====== Task inputs ======

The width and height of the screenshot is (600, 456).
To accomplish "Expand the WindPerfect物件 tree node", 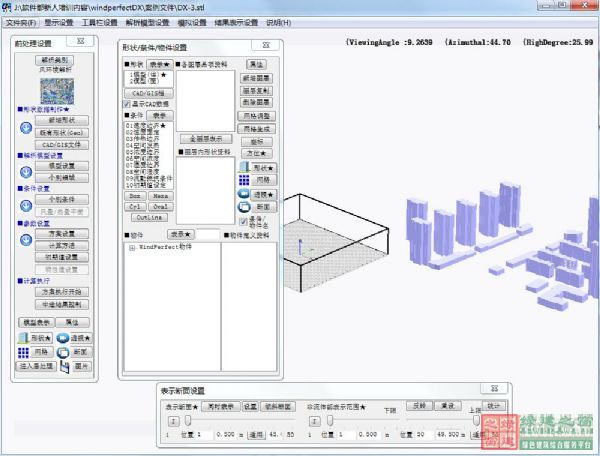I will click(130, 246).
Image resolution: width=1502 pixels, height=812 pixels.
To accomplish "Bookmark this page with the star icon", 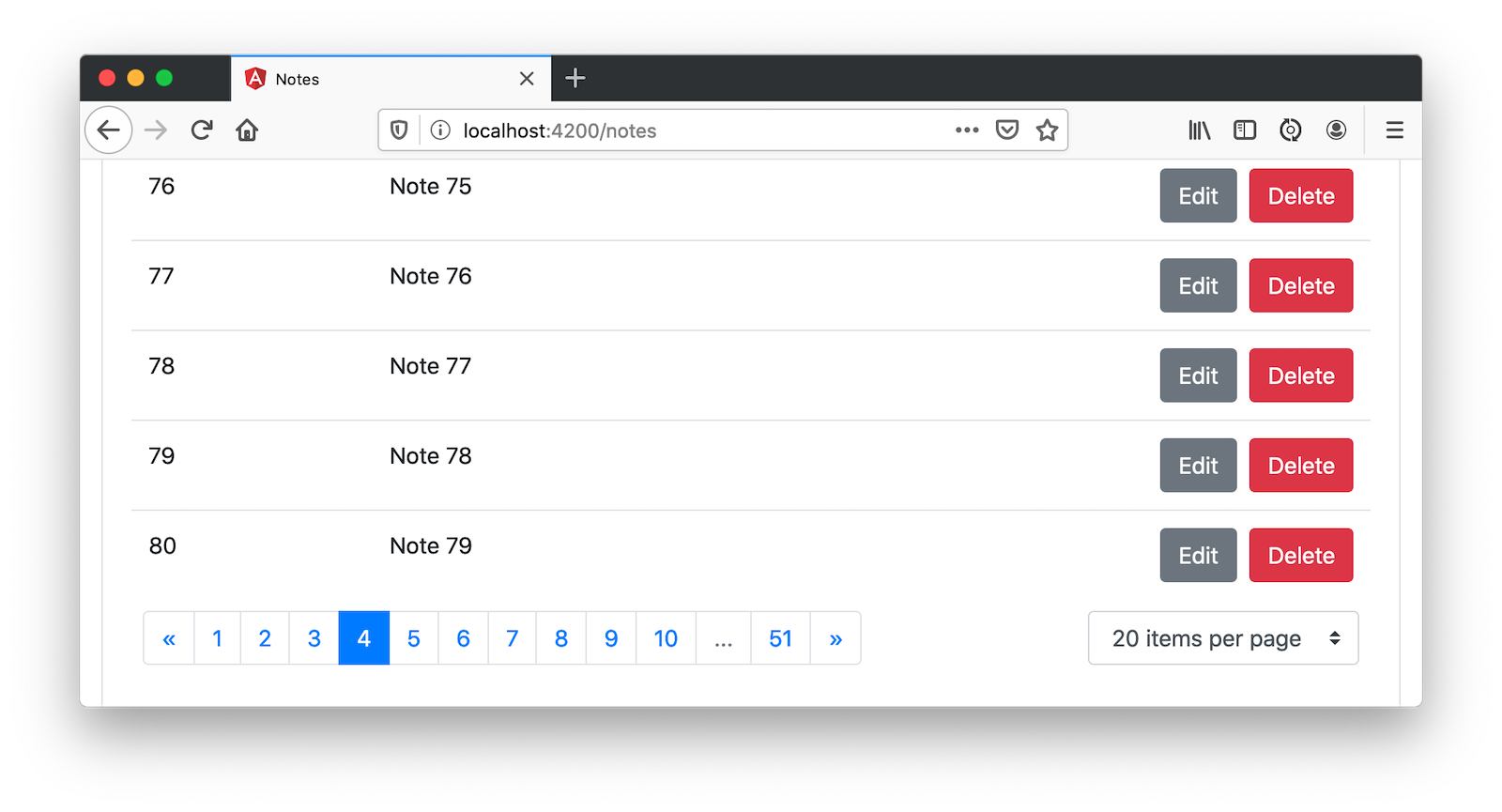I will 1047,130.
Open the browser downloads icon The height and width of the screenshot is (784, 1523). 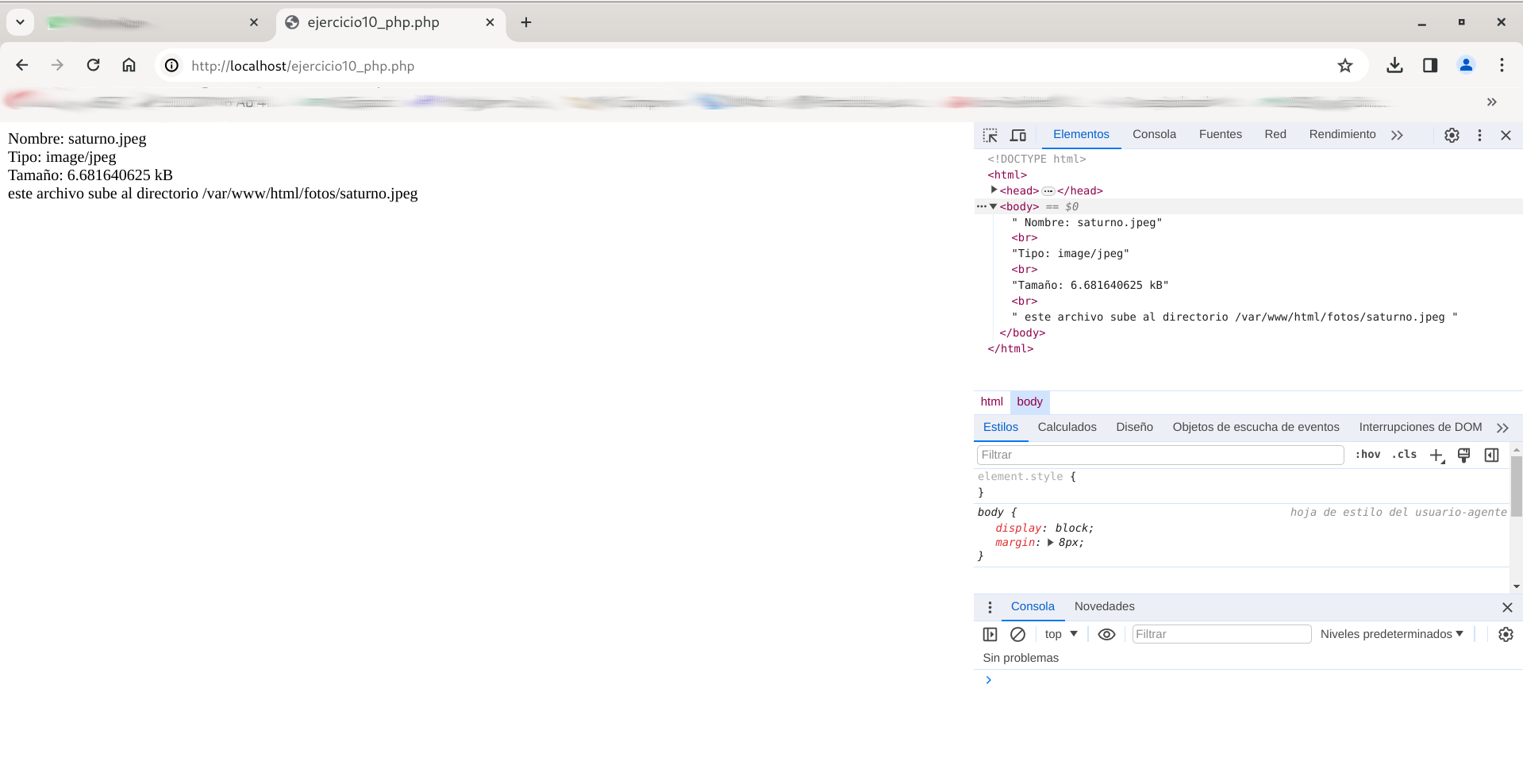pyautogui.click(x=1394, y=66)
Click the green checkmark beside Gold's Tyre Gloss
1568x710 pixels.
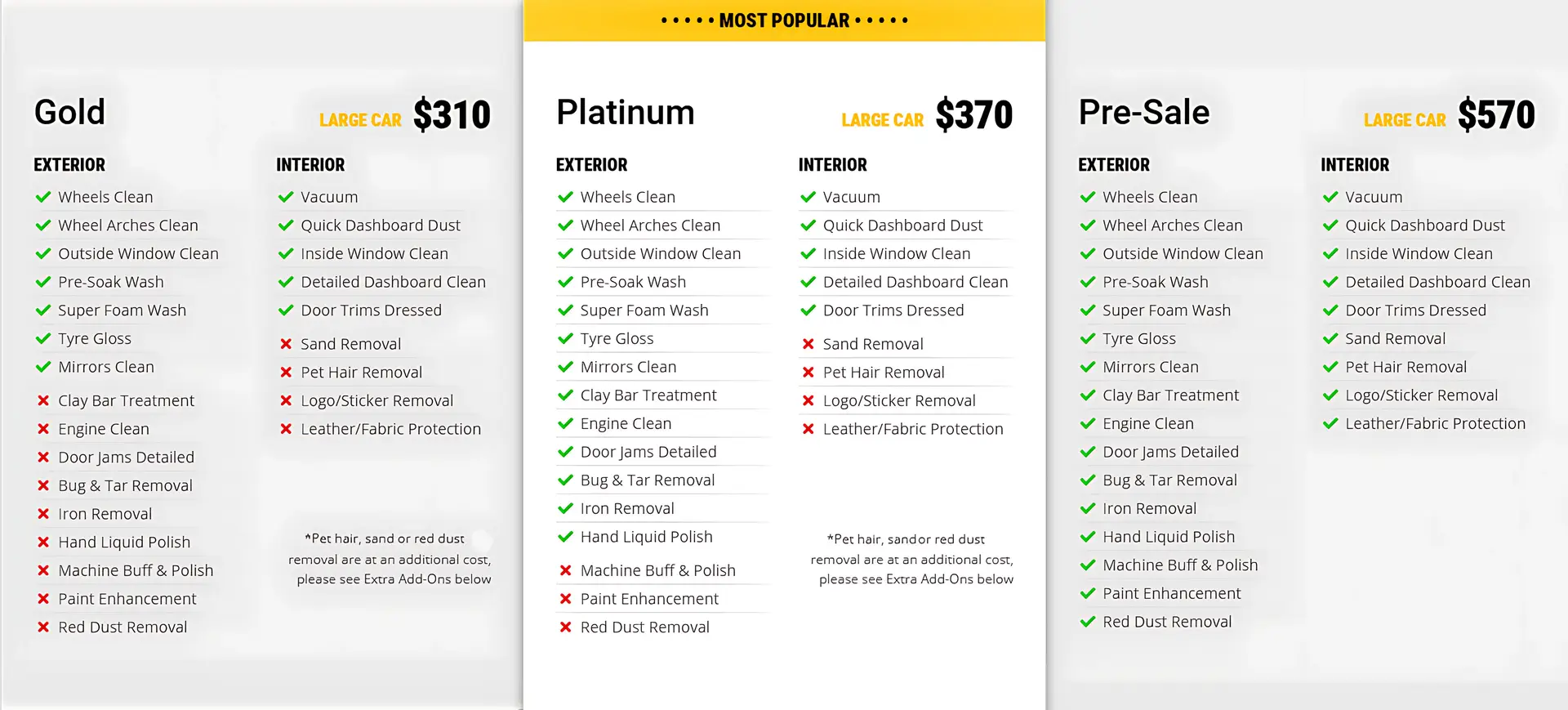[43, 338]
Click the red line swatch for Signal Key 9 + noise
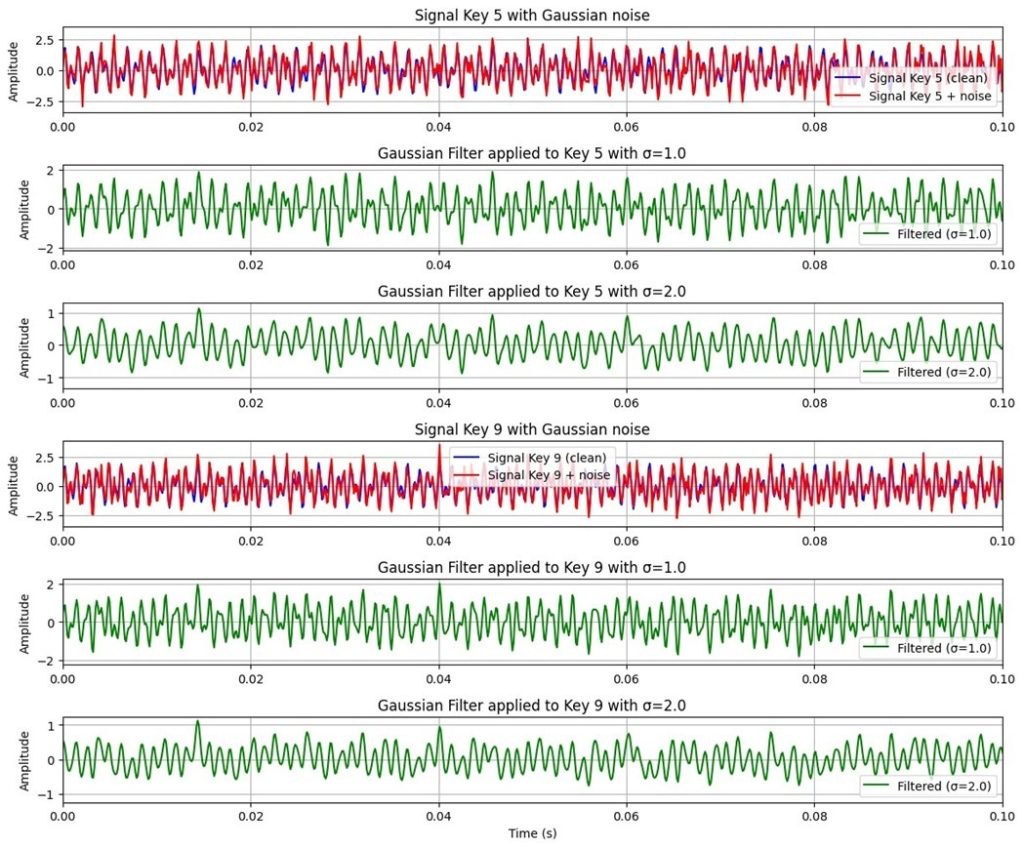The image size is (1024, 848). click(468, 474)
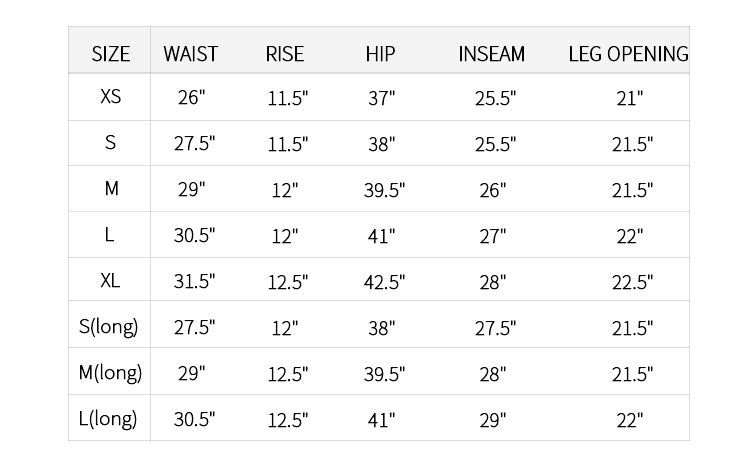Image resolution: width=750 pixels, height=471 pixels.
Task: Click the XL hip value 42.5"
Action: point(384,283)
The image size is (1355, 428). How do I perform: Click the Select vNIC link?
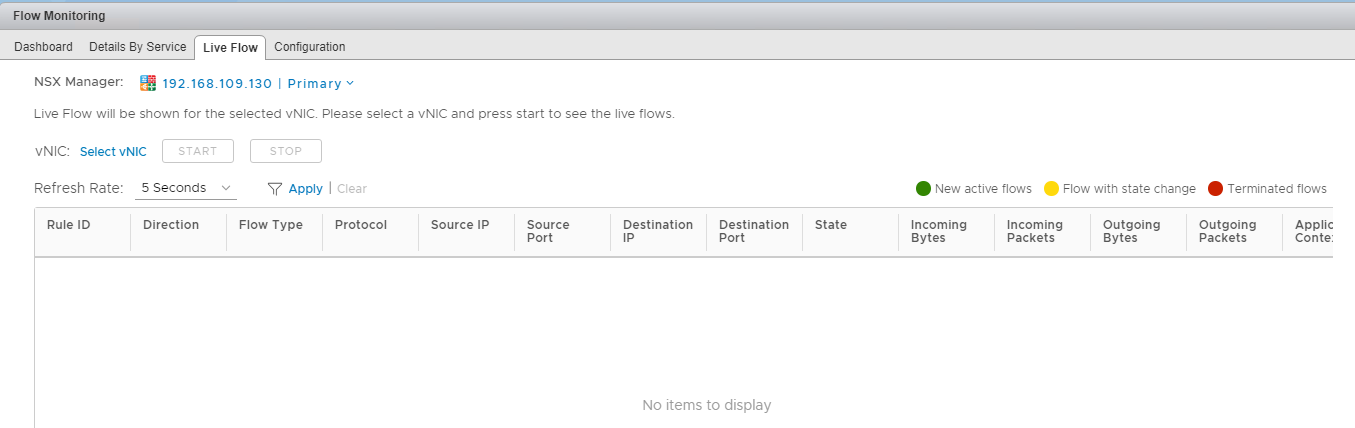click(113, 152)
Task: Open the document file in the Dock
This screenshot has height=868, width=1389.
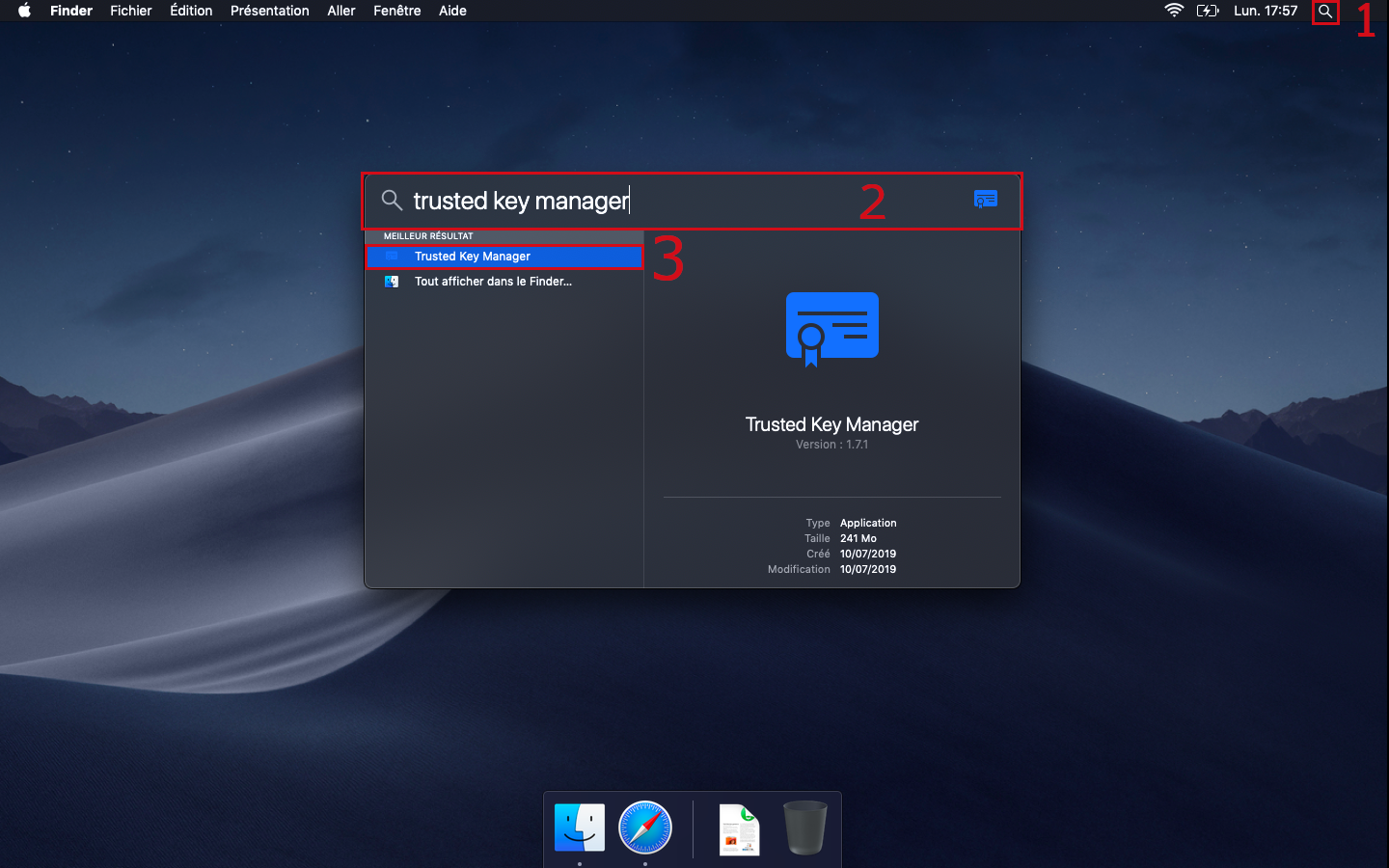Action: (x=740, y=829)
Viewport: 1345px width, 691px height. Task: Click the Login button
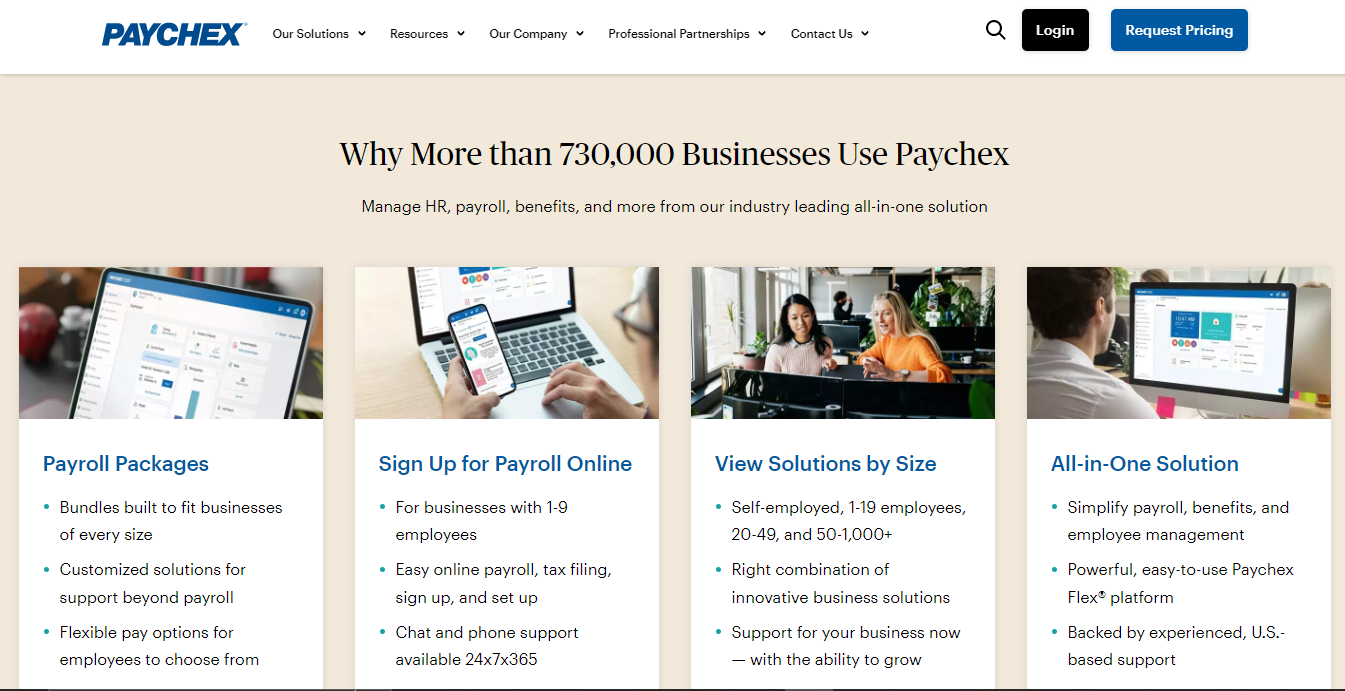click(1055, 30)
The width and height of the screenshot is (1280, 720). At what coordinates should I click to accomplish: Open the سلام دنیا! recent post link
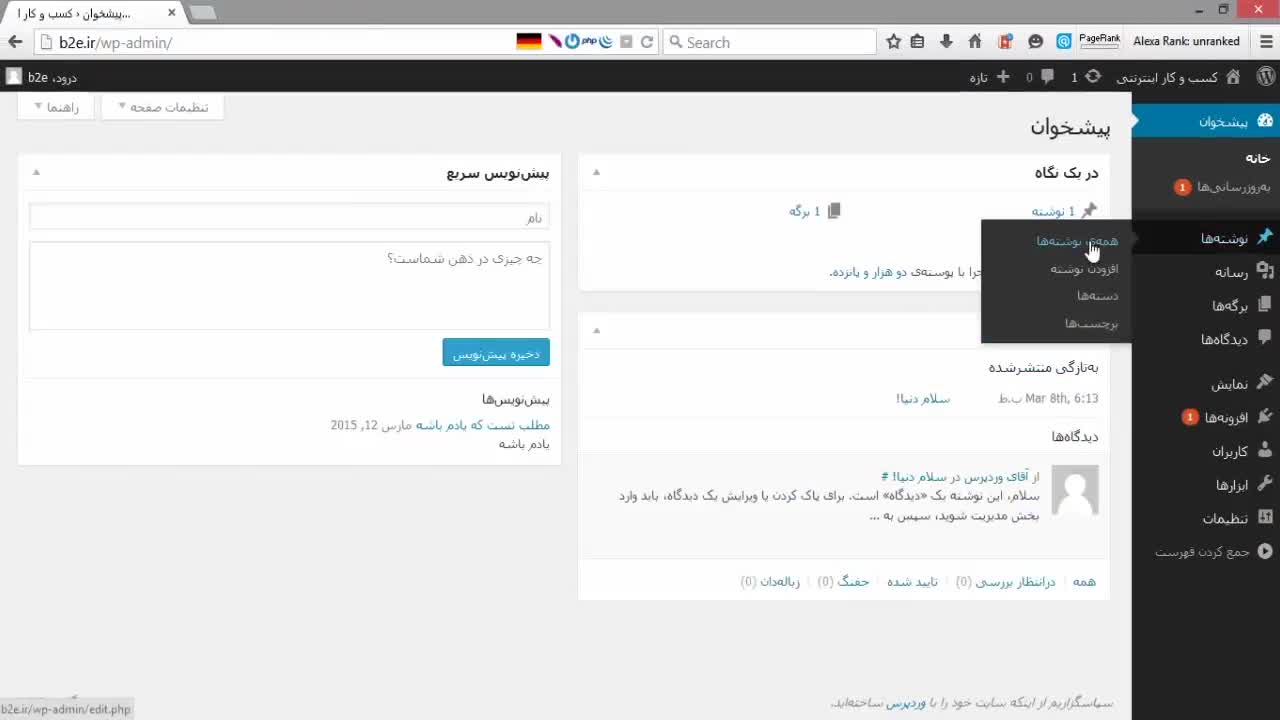point(922,398)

======

> Task details
Beginning with the line where "This screenshot has height=868, width=1389." appears, restate word for word every line down to the last one in the data, but keep the pictures out.

> Response for this exercise
This screenshot has height=868, width=1389.
Action: (x=740, y=829)
Viewport: 1345px width, 691px height. Task: Click the Login button
click(1055, 30)
The width and height of the screenshot is (1280, 720). At what coordinates should I click to accomplish: Open the سلام دنیا! recent post link
point(922,398)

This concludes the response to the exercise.